**** Text to read ****
Members of the Oromo community in Melbourne protest against the Ethiopian regime, January 3. Photos: Ali Bakhtiarvandi.
“This government is at least better than previous ones,” remarked a 74-year-old Eritrean man to me last month in the Ethiopian capital of Addis Ababa, his longtime residence.
As it turned out, his assessment of the relative superiority of the current Ethiopian administration was for good reason: two of his children had been killed by a previous ruling outfit, the Derg military junta that took power in 1974 and began eliminating suspected opponents in droves.
Although that particularly bloody epoch came to an end in 1991, many a resident of Ethiopia might nowadays still have cause to complain about homicidal activity by the state.
In the Oromia region surrounding Addis Ababa, for example, there are claims that more than 200 people have been killed by Ethiopian security forces since November 2015, when protests broke out in response to the government's so-called “Master Plan” to expand the boundaries of the capital by a factor of 20.
As a Newsweek article explains, the Oromo inhabitants of the region viewed the plan as “an attempted land grab that could result in the forced eviction of Oromo farmers and the loss of valuable arable land in a country regularly plagued by drought.”
****
> **What is asked**
• A. According to the article on Ethiopia, by what factor would the government's "Master Plan" have expanded the boundaries of Addis Ababa?
• B. Repeat word for word the part of the article on Ethiopia starting with "As it turned" and going on through "factor of 20.".
**** Entries supplied ****
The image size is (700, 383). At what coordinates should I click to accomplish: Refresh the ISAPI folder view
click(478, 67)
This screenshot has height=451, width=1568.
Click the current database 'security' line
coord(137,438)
****
**** Entries supplied ****
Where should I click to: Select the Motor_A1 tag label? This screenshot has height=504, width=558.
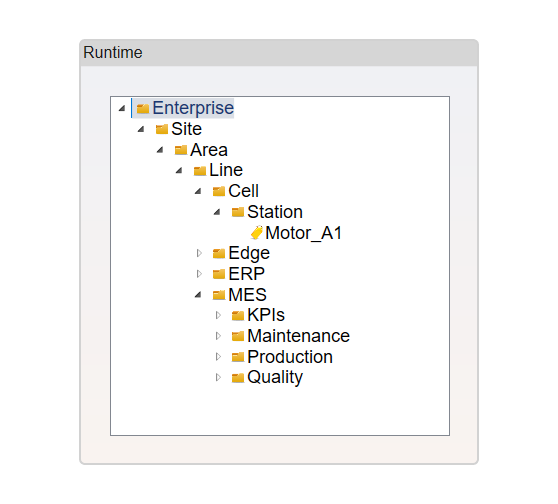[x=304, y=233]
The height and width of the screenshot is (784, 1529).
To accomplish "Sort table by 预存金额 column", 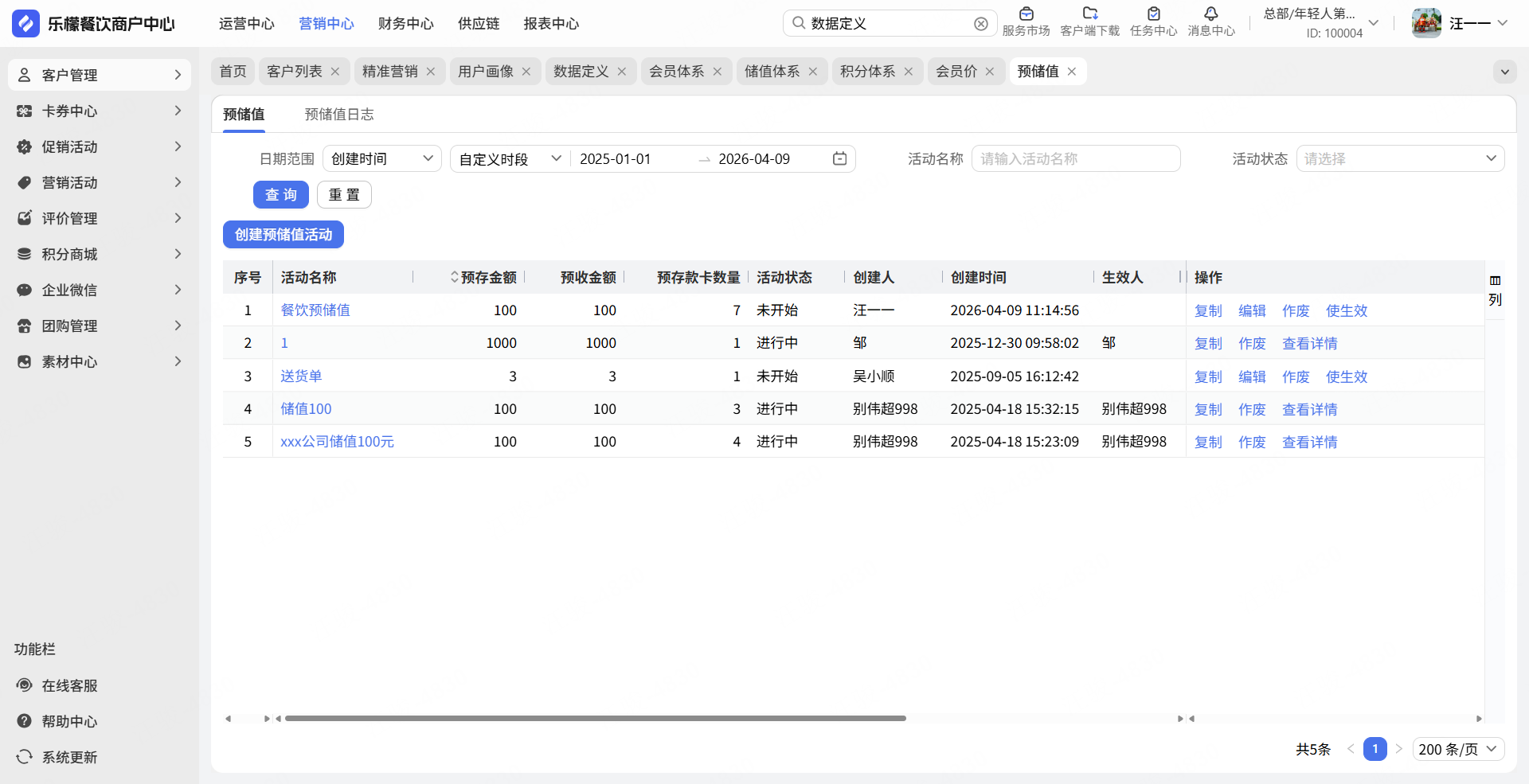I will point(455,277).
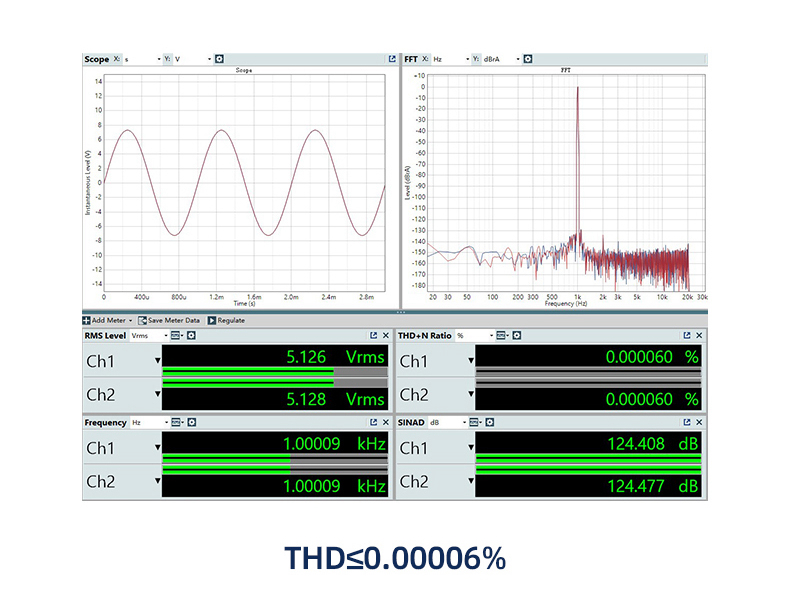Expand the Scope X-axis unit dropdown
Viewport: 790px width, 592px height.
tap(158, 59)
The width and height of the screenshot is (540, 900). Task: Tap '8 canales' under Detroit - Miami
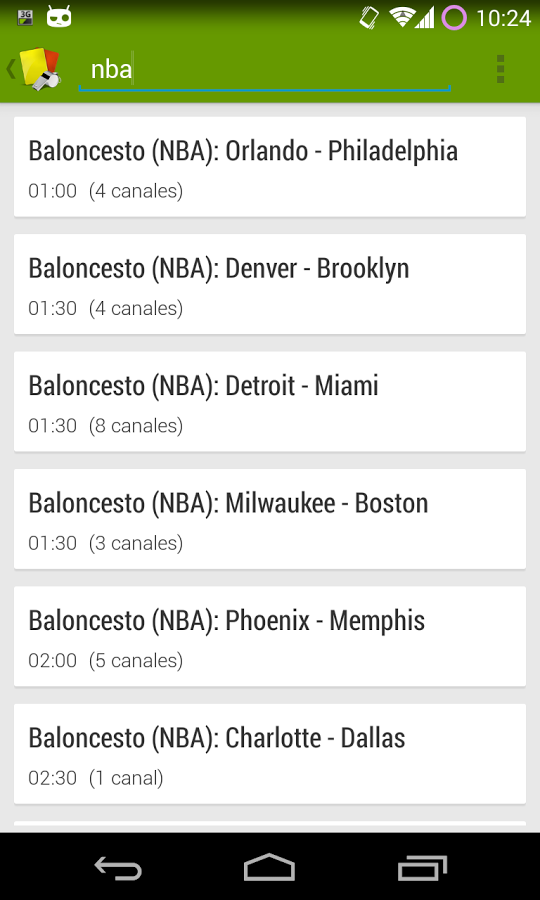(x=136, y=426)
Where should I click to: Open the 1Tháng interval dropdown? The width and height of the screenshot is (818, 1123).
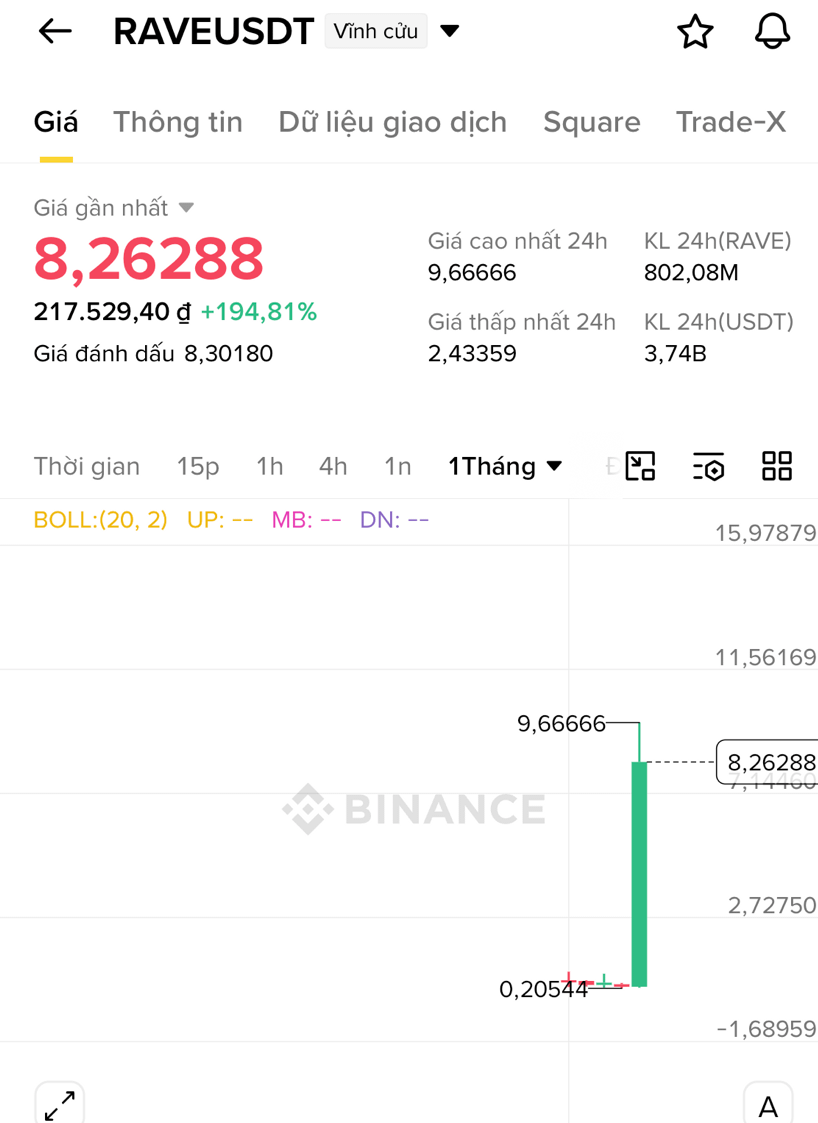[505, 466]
****
> **In response**
• A. By a factor of 20.

• B.
As it turned out, his assessment of the relative superiority of the current Ethiopian administration was for good reason: two of his children had been killed by a previous ruling outfit, the Derg military junta that took power in 1974 and began eliminating suspected opponents in droves.
Although that particularly bloody epoch came to an end in 1991, many a resident of Ethiopia might nowadays still have cause to complain about homicidal activity by the state.
In the Oromia region surrounding Addis Ababa, for example, there are claims that more than 200 people have been killed by Ethiopian security forces since November 2015, when protests broke out in response to the government's so-called “Master Plan” to expand the boundaries of the capital by a factor of 20.